Receptor activator of NF-κB
ligand (RANKL)-RANK receptor signaling to induce
NFATc1 transcription factor is critical for osteoclast differentiation and
bone resorption. RANK adaptor
proteins,
tumor necrosis factor receptor-associated factors (TRAFs) play an essential role in RANKL signaling. Evidence indicates that NIP45 (NFAT interacting
protein) binds with TRAFs and NFATc2. We therefore hypothesized that NIP45 regulates RANKL induced osteoclast differentiation. In this study, we demonstrate that RANKL treatment down regulates NIP45 expression in mouse bone marrow derived pre-osteoclast cells. Lentiviral (pGIPZ) mediated
shRNA knock-down of NIP45 expression in RANKL stimulated pre-osteoclast cells resulted in increased levels of NFATc1, NFATc2, and
TRAF6 but not
TRAF2 expression compared to control
shRNA transduced cells.
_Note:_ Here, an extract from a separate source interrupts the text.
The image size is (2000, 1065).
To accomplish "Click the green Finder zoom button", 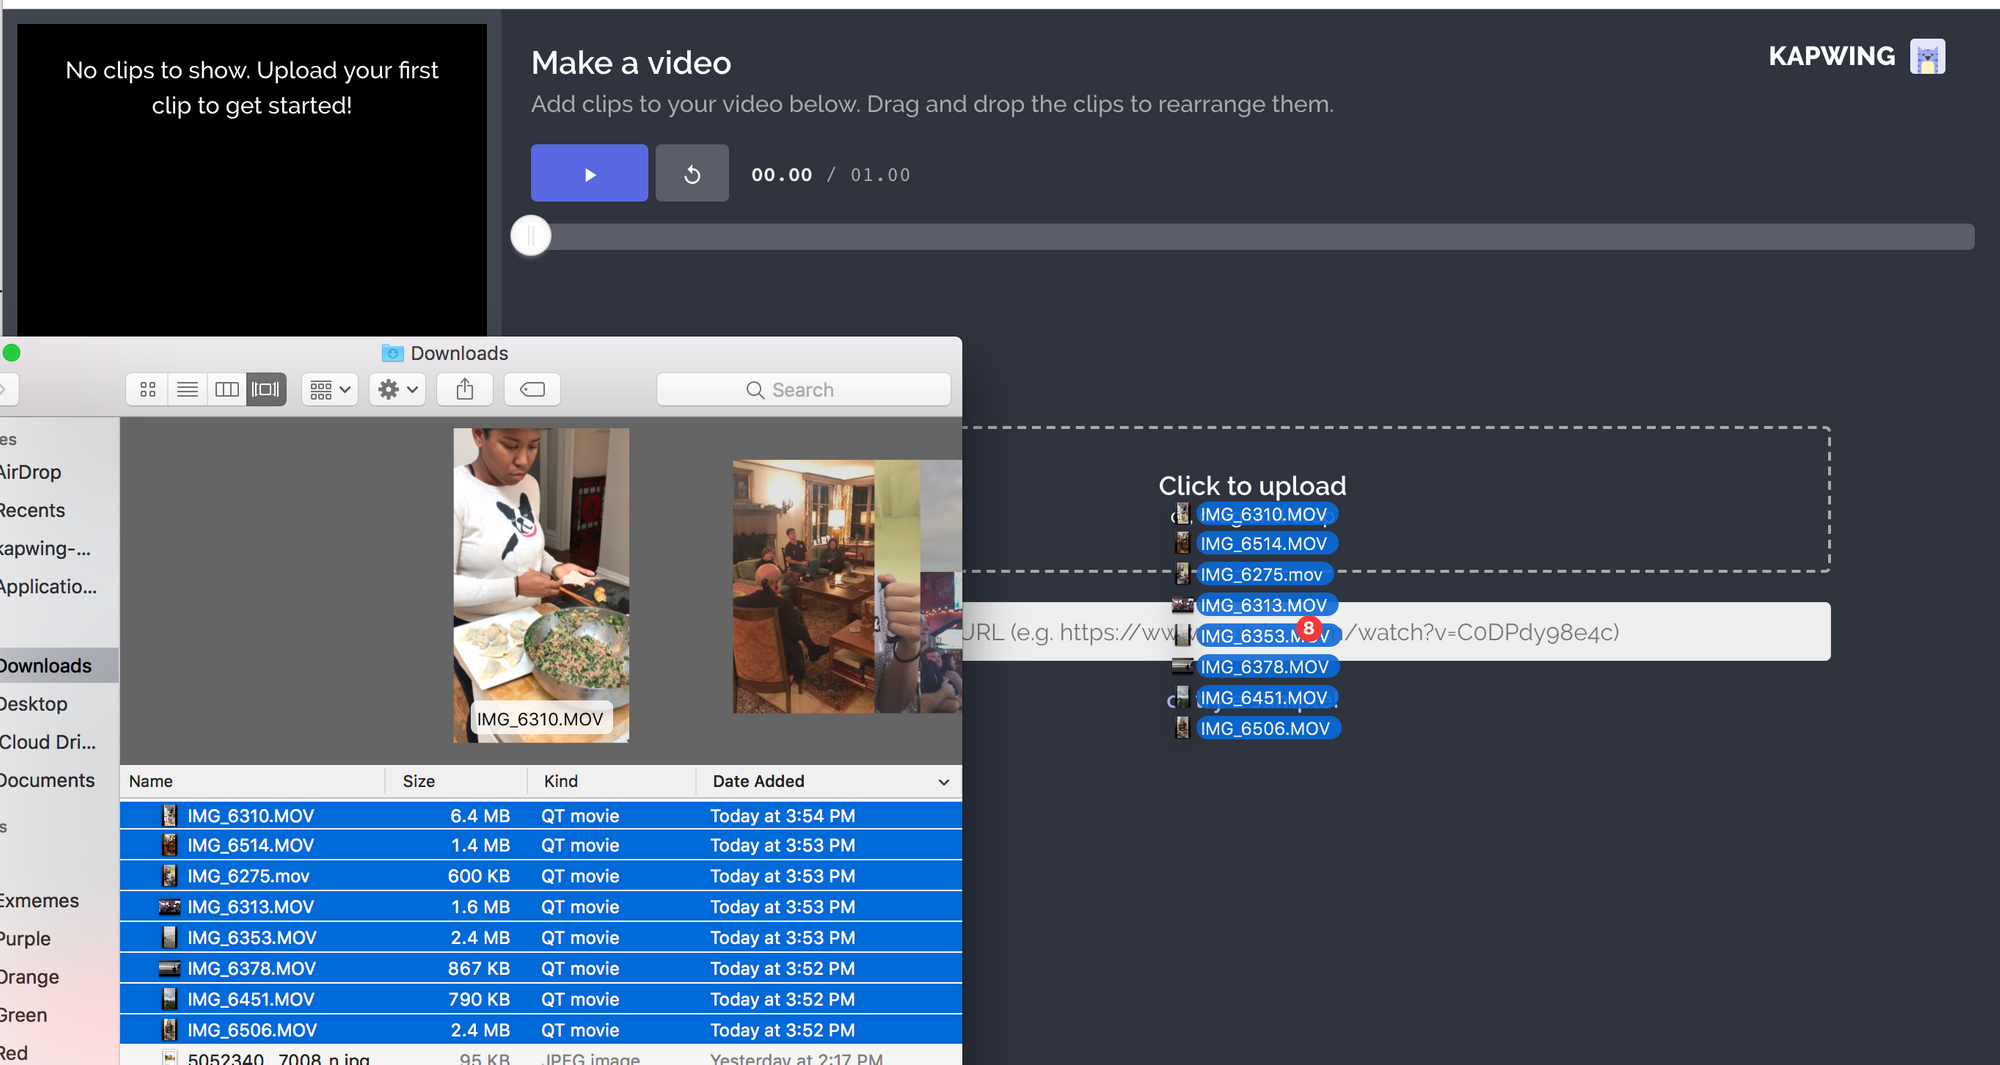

Also, NIP45 suppression elevated p-IκB-α levels and NF-κB-
luciferase reporter activity. Confocal microscopy demonstrated NIP45 colocalized with
TRAF6 in the cytosol of osteoclast progenitor cells. In contrast, RANKL stimulation induced NIP45 nuclear translocation and colocalization with NFATc2 in these cells. Coimmuneprecipitation assay demonstrated NIP45 binding with NFATc2 but not NFATc1. We further show that
shRNA knock-down of NIP45 expression in pre-osteoclast cells significantly increased RANKL induced osteoclast differentiation and
bone resorption activity. Taken together, our results indicate that RANKL signaling down regulates NIP45 expression and that NIP45 is a negative regulator of osteoclast differentiation.